Automated regression of bioreactor models using a Bayesian approach for parallel cultivations in robotic platforms

摘要

Mathematical models of bioreactors are powerful tools that aid in the analysis and prediction of process operation. However, the complex behavior of microorganisms makes modelling of biological processes a particularly challenging task, especially in the early developmental stages when data and knowledge are scarce. As a result, bioreactor models may perform poorly due to structural errors or high uncertainty in their parameterization. Here, we present a method for automated dynamic model regression based on a Bayesian approach that can be applied in the operation of laboratory robotic platforms to perform both parameter estimation and state predictions for a given experimental design.
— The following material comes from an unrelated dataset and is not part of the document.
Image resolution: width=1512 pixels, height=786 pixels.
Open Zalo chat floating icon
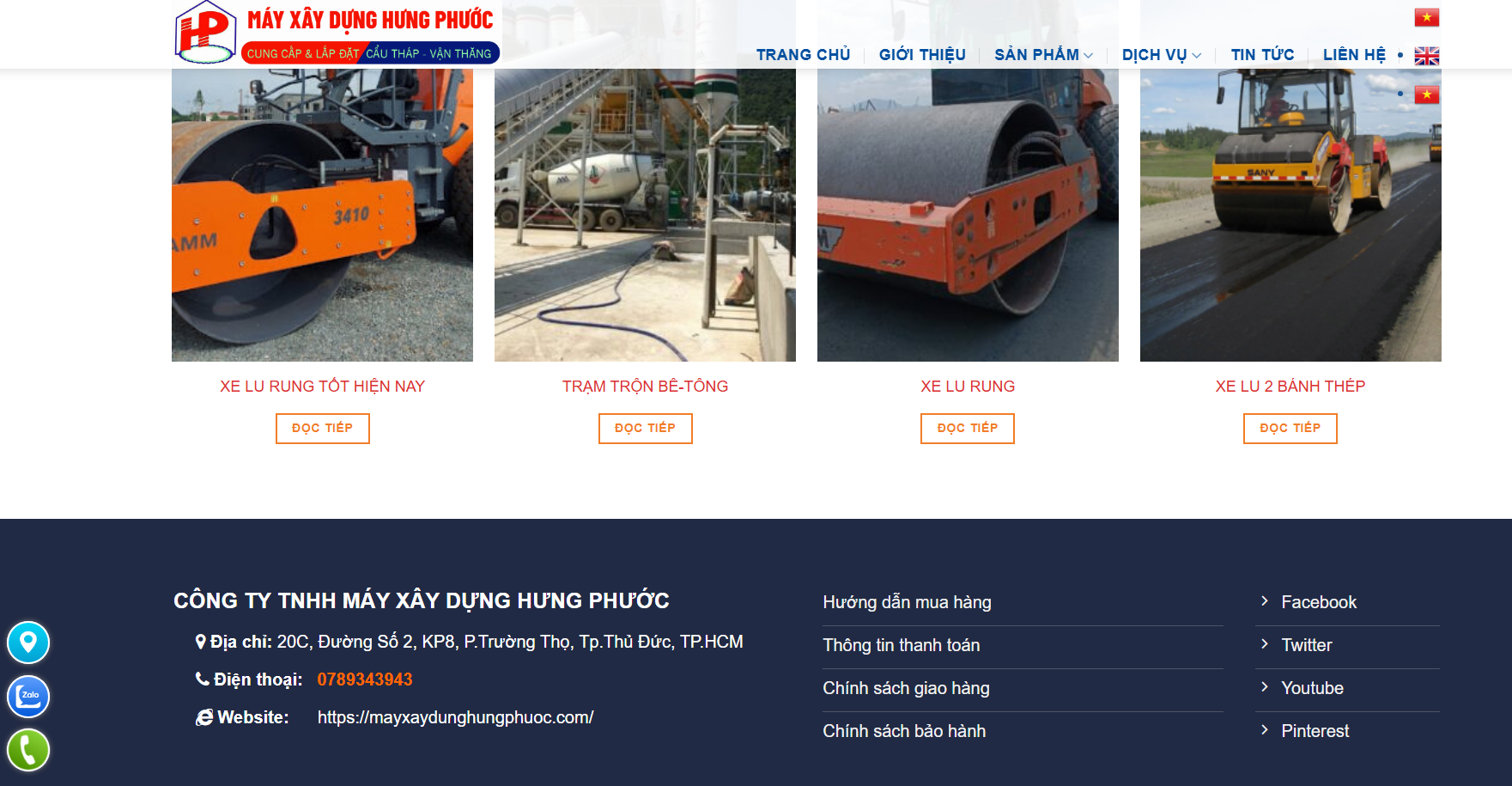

Starting with wide distributions over parameters (prior knowledge), the model is updated as new data is generated and is then used to predict the evolution of the experiment. The proposed method is tested with data from several parallel cultivations from a 24 mini-bioreactors platform containing an Escherichia coli strain operating in fed-batch mode. The results highlight both the versatility of the approach to estimate parameter distribution as well as to predict the state evolution. • Automated regression of bioreactor models is applied to parallel cultivations performed in robotic platforms. • Bayesian methods foster iteratively model improvement as new data are available. • Process System Engineering tools can take advantage of probabilistic predictions of bioreactor models. • Bayesian model regression is experimentally tested with data from two parallel fermentation experiments.